**Directions for this task:**
Would you filter the listing below so that only lines with the word "página" remain?
━━━━━━━━
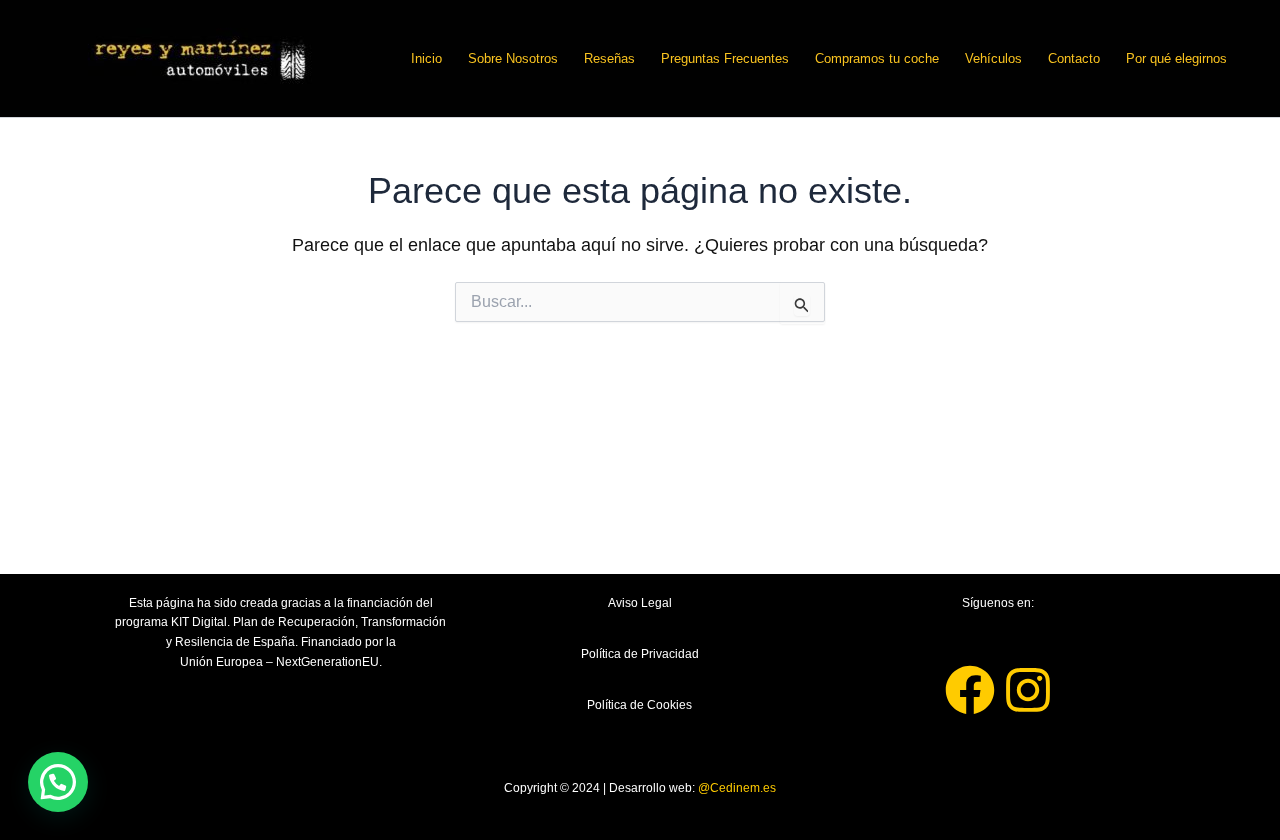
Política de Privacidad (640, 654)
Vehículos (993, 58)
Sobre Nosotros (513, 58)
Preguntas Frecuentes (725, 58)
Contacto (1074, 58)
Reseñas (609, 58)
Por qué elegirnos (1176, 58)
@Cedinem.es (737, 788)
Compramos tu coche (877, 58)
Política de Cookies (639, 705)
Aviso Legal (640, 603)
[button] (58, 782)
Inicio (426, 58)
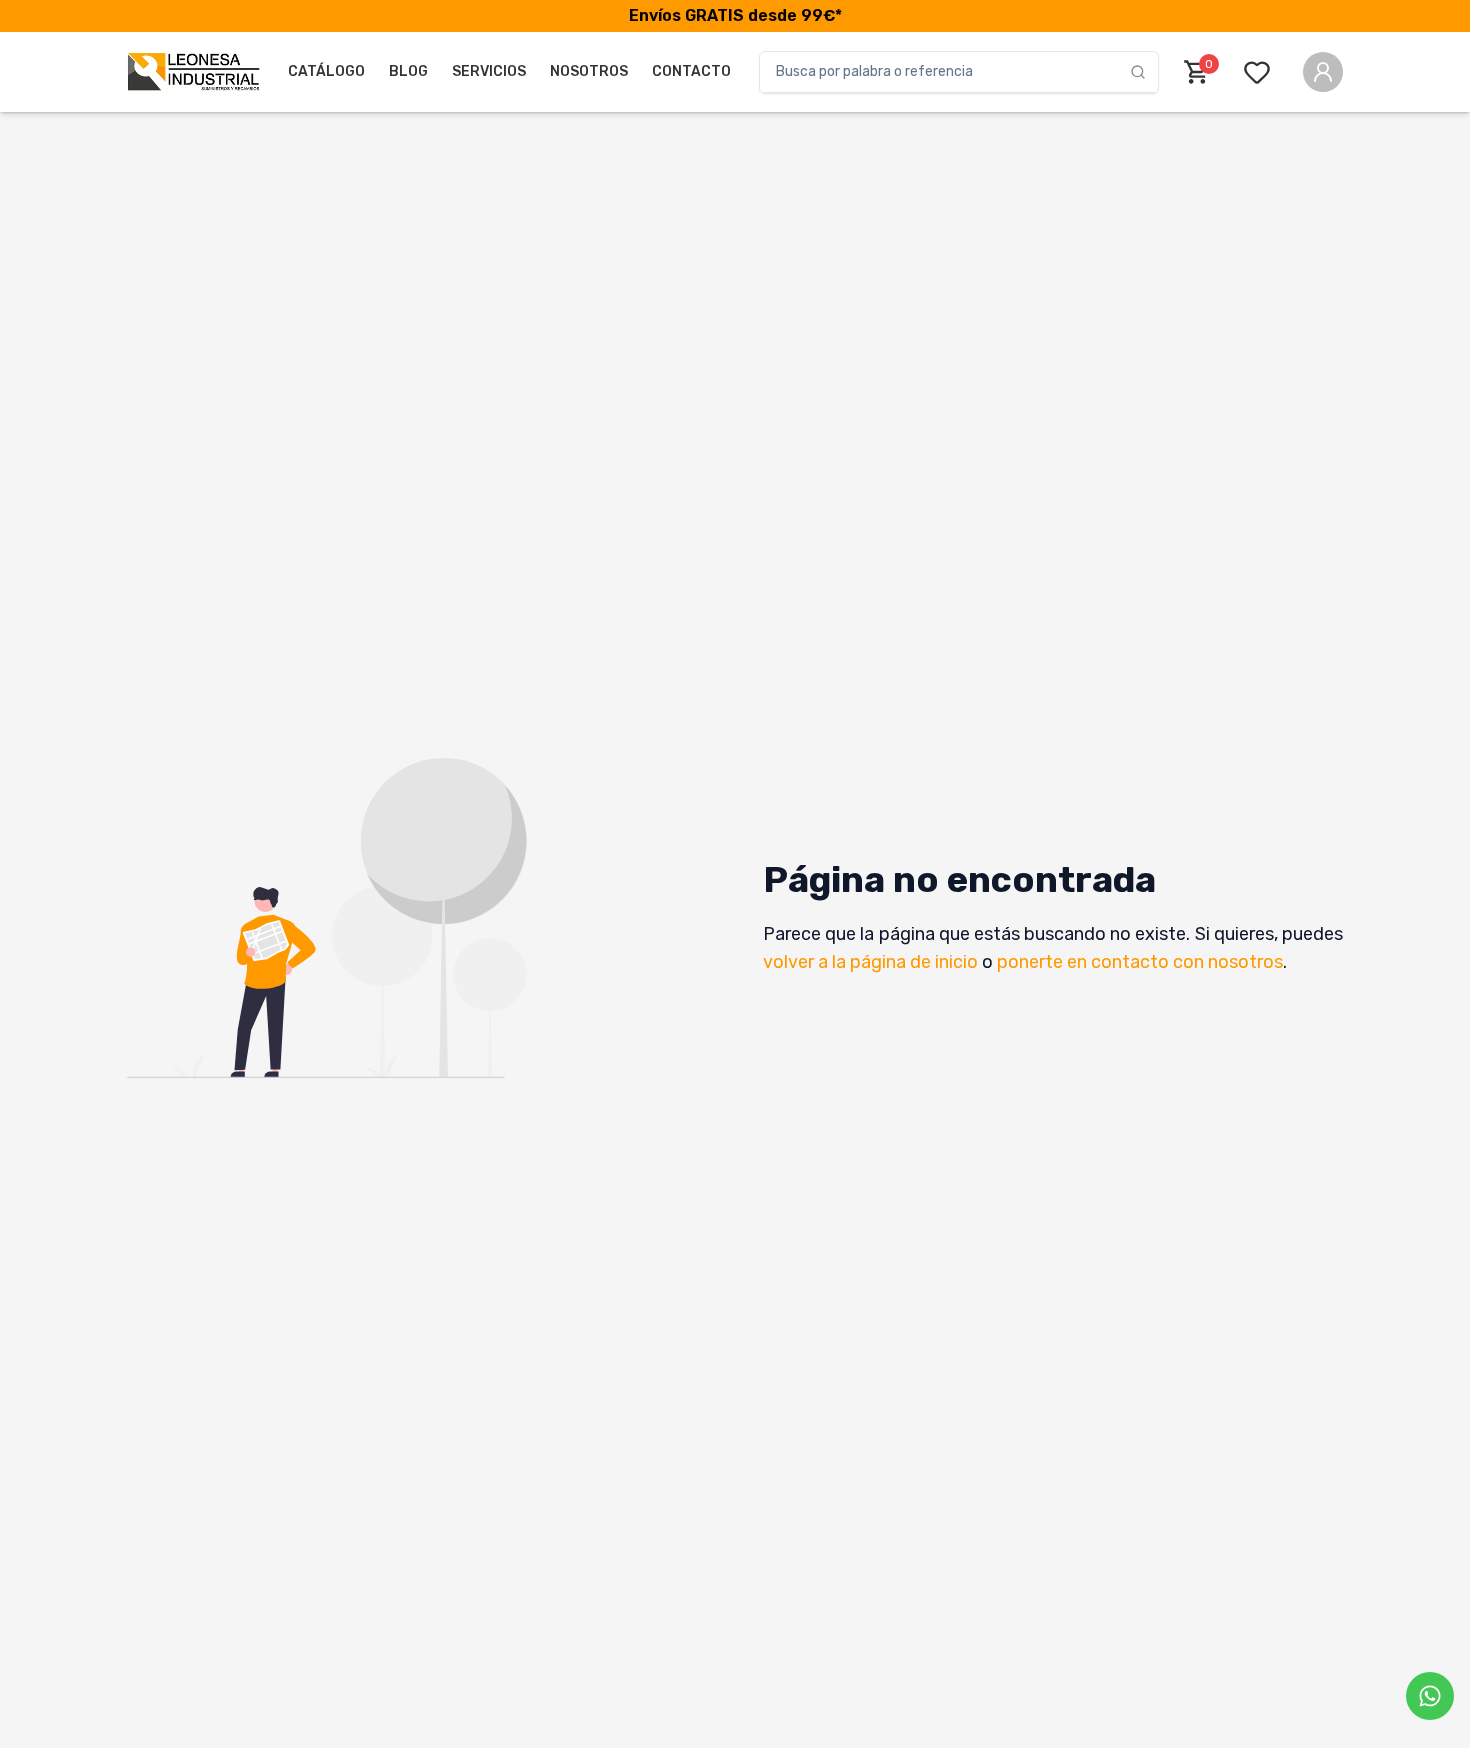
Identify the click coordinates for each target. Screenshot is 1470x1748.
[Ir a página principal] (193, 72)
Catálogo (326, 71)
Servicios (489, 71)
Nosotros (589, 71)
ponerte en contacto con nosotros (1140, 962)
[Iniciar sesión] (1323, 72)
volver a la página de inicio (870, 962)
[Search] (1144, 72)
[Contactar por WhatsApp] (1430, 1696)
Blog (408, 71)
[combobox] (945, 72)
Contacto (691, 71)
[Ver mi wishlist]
━━━━━━━━
**Expected output:**
[Ir a página principal] (193, 72)
volver a la página de inicio (870, 962)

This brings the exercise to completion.